A practical out-of-the-box solution to slow down COVID-19: Turn up the heat

3 days ago there was published a research that swayed me significantly towards the opinion that COVID-19 is spreading better in cold (but not too cold) climates. I believe that the odds for this are probably over 50%, and if it’s true there is a practical and scalable (although not extremely cheap) way to slow down significantly the spread of the coronavirus.

Research Claims

It seems that all current pandemic epicenter share a very similar temperature and humidity (5-11OC and 47-79% humidity). Consider the following map:

As you can see all the central outbreak locations are lying only along a narrow east west distribution roughly along the 30-50 N” corridor. This shows a correlation between hyper virus spread and specific climate conditions.

Why do I believe it’s probably true?

1. The odds that randomly by pure luck all 6 different epicenters will be with similar climates and latitude seem like a too large of coincidence, even if we take into account that the 30-50N″ corridor does seem more populous than the average. There are many very populated places outside this corridor and none of them got hit as hard.

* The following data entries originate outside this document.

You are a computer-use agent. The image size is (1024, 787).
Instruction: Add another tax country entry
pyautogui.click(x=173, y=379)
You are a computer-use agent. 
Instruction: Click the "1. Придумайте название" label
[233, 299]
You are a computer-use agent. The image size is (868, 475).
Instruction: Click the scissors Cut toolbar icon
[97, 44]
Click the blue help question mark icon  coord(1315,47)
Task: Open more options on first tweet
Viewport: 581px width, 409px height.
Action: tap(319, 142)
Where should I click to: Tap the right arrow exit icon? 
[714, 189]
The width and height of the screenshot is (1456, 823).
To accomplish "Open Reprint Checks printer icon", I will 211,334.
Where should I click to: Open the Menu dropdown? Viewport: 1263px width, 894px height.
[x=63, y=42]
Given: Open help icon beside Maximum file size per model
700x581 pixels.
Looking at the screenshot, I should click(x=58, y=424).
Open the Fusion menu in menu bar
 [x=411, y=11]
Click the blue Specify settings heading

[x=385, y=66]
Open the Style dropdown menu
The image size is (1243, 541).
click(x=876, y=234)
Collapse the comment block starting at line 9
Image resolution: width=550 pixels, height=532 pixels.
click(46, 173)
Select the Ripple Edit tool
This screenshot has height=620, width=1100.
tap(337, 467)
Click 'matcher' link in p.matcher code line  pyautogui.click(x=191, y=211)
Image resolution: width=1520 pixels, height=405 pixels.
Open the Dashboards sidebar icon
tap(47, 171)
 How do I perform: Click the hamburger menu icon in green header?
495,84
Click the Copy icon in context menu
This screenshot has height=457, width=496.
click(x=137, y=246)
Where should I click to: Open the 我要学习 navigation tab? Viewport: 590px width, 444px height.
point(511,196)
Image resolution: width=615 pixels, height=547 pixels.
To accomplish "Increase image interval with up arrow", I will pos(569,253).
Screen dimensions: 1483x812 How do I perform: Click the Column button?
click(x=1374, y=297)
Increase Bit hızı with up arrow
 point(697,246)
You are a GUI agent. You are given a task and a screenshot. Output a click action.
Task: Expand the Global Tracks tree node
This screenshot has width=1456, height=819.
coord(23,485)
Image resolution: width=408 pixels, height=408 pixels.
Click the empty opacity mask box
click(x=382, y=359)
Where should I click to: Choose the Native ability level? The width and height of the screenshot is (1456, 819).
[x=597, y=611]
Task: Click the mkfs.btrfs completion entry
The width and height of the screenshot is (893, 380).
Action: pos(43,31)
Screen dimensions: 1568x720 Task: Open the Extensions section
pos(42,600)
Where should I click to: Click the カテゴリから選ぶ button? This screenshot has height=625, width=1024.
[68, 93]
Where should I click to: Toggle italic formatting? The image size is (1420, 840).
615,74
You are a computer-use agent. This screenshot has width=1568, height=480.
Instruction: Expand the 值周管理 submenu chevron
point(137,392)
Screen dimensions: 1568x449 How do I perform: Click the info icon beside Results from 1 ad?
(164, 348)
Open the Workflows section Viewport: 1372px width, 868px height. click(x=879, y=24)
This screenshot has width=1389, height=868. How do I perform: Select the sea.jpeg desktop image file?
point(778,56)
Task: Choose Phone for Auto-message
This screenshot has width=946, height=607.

2. Iran, Italy, China, South Korea are very different places in terms of the political system and government competence, Intuitively it’s hard to think about a better explaining cause root that caused the virus to be widely spread specifically in these locations.

3. It could also explain why some places that you would expect to be hit hard, like Thailand (which is the top global destination for Chinese tourism) or Taiwan, for now, don’t seem to have it that bad. Both of these countries have a tropical climate. Now granted there could be a higher spread in these countries that is underreported, but if they had it bad as in Italy or Iran it wouldn’t go unnoticed.

Implications

What are the implications if we believe the research?

on the downside: as the weather warms up on the northern hemisphere more places will warm up enough and could provide optimal conditions to COVID-19, the researches list the following cities as potentially dangerous areas for coronavirus spread

On the upside, if this is true there is something we might be able to do to slow down the virus spread, and the solution is simple: Increase temperatures in closed public spaces, or more simply—turn up the heat. If the coronavirus truly doesn’t like heat increasing temperature will kill it faster on surfaces. If we could raise temperatures to hot but still bearable (27C/​80F is a good place) in places like supermarkets, public transportation or clinics—and by this might slow down the spreading by reducing connectivity via killing the virus faster while it’s on surfaces or in the air.

The main downside is that heating up costs money and we don’t know for sure if it will help, A way to know for sure will be to conduct research that tests this assumption directly or even create A/​B tests around the country to see if on average areas with high-temperature public areas get less pandemic growth.

Another option is to heat the places only at night to consume electricity outside the peak working-hours when it’s pretty cheap anyway. The recent drops in Oil and Gas prices could mean it could be a sustainable and worthwhile act of public policy if it truly works.

EDIT: Found another research from 2011 that finds similar findings regarding the first SARS coronavirus (from 2003). It is a different virus strand but they share similarities.